Supplied entries –
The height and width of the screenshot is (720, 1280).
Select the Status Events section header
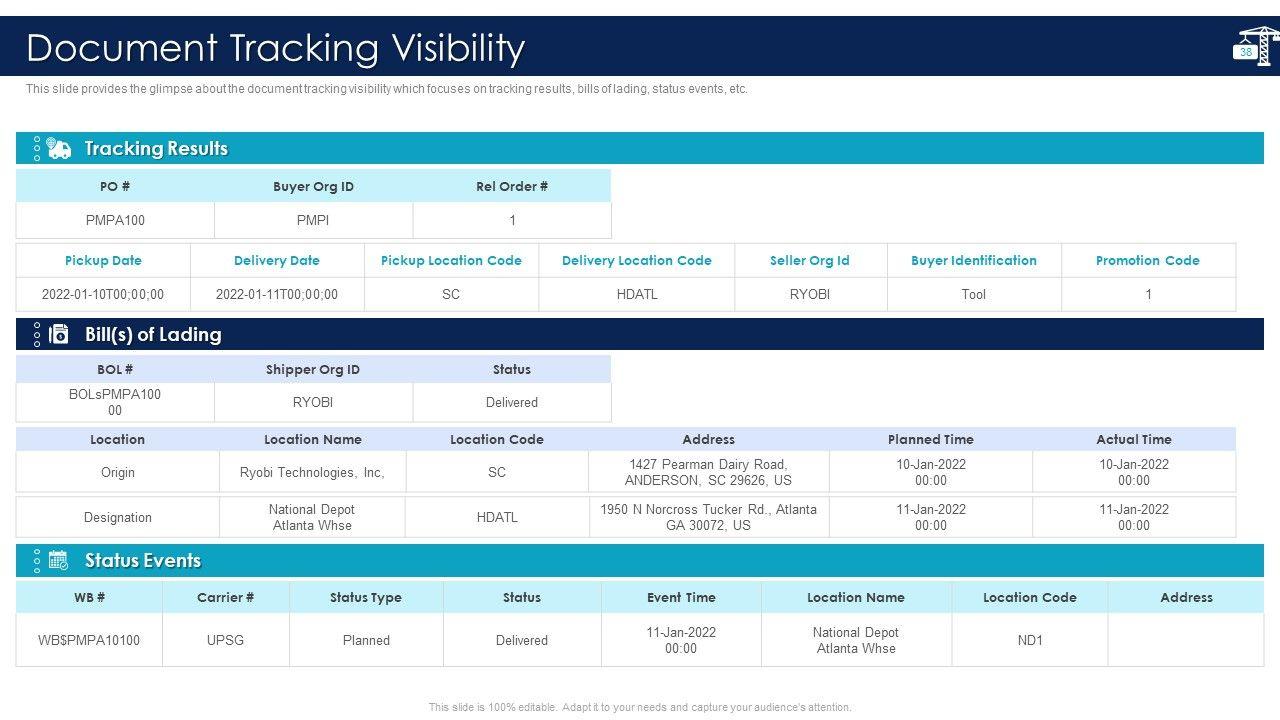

...

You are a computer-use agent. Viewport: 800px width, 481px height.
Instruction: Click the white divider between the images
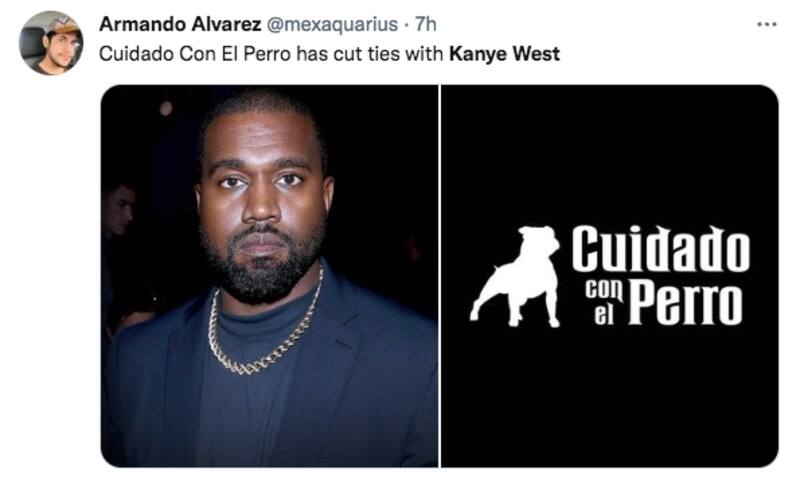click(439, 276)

How to complete this task – Copy out precisely the lines from the line with "The height and" to the line with "Select the Status Events section header" in the material above, including those two lines and omitting all the rest.

Response –
The height and width of the screenshot is (720, 1280).
Select the Status Events section header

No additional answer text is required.